Book Review: A Century of War
After writing about Venezuela, I realized I didn't understand the petrodollar system. How did it actually work? Why did it matter so much? I picked up A Century of War by William Engdahl and broke my own rule: I didn't take notes. The book reads like top-tier fiction, and I was too absorbed to pause.
The book delivers exactly what I was looking for: a detailed story of how we arrived at a world where most barrels of oil are priced in US dollars. It also gave me deeper appreciation of the connection between finance and politics. The actual mechanisms of how political events shaped financial architecture, and how financial interests drove political outcomes.
Bretton Woods. The Nixon Shock. Oil crises. You've read about these events in countless macro analyses as discrete episodes. Engdahl shows the threads between them - the negotiations happening behind closed doors, the competing interests, the long-term strategies playing out across decades.
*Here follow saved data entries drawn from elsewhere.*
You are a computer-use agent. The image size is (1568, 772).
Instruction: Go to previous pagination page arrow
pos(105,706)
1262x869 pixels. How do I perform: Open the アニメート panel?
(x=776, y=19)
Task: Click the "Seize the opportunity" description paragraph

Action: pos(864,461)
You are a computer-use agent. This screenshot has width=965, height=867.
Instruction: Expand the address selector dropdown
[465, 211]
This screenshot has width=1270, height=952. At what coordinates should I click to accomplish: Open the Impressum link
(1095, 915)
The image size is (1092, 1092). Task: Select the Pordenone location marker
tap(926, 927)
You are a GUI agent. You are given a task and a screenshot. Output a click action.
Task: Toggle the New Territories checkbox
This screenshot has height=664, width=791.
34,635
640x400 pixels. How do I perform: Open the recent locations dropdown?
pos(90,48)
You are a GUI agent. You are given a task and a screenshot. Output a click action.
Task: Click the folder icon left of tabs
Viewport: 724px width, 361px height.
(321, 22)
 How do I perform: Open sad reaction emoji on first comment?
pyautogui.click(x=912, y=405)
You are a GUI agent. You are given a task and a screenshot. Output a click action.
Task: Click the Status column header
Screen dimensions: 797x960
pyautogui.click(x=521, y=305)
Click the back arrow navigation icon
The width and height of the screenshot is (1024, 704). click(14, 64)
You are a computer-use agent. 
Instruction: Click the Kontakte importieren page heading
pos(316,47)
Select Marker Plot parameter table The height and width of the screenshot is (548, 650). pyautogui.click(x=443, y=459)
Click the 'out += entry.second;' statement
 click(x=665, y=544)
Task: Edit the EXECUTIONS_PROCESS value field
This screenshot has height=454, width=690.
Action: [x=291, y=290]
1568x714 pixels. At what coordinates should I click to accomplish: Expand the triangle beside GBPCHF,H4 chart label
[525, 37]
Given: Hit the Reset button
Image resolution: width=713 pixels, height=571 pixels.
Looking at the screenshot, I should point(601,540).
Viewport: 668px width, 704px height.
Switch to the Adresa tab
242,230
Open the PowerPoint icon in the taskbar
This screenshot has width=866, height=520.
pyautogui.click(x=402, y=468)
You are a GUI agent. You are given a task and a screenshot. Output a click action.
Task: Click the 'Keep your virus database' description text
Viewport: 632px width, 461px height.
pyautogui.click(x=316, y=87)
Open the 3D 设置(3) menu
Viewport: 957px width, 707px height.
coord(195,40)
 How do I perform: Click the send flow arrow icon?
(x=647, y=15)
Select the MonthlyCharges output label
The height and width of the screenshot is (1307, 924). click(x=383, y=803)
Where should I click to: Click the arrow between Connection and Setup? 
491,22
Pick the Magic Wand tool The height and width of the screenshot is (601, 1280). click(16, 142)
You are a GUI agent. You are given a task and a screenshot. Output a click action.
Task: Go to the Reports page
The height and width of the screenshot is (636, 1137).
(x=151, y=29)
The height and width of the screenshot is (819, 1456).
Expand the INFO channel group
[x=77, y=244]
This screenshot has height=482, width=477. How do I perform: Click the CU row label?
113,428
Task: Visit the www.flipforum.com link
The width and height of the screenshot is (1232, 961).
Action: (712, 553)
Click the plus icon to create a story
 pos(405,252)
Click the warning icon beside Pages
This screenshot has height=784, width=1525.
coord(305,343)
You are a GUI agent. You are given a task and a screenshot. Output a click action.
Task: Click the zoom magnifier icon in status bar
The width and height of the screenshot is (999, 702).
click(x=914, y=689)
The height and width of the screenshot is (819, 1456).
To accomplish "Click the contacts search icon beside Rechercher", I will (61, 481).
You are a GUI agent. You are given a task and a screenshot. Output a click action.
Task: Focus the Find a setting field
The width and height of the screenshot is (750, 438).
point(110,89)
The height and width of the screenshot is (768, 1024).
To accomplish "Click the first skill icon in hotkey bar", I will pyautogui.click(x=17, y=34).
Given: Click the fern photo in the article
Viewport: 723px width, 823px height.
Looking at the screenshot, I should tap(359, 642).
When you study markets, you build a spatial mental model: how equities interact with bonds, how commodities relate to currencies. This book adds the longitudinal dimension. You see how decisions in one era create the crises of the next - how the solutions themselves become future problems.
Understanding how the petrodollar system was built helps you recognize when it's breaking. Countries are pricing oil in yuan and euros. BRICS nations are building alternative payment systems. The US just bombed Venezuela. This book explains what's actually at stake in these moves.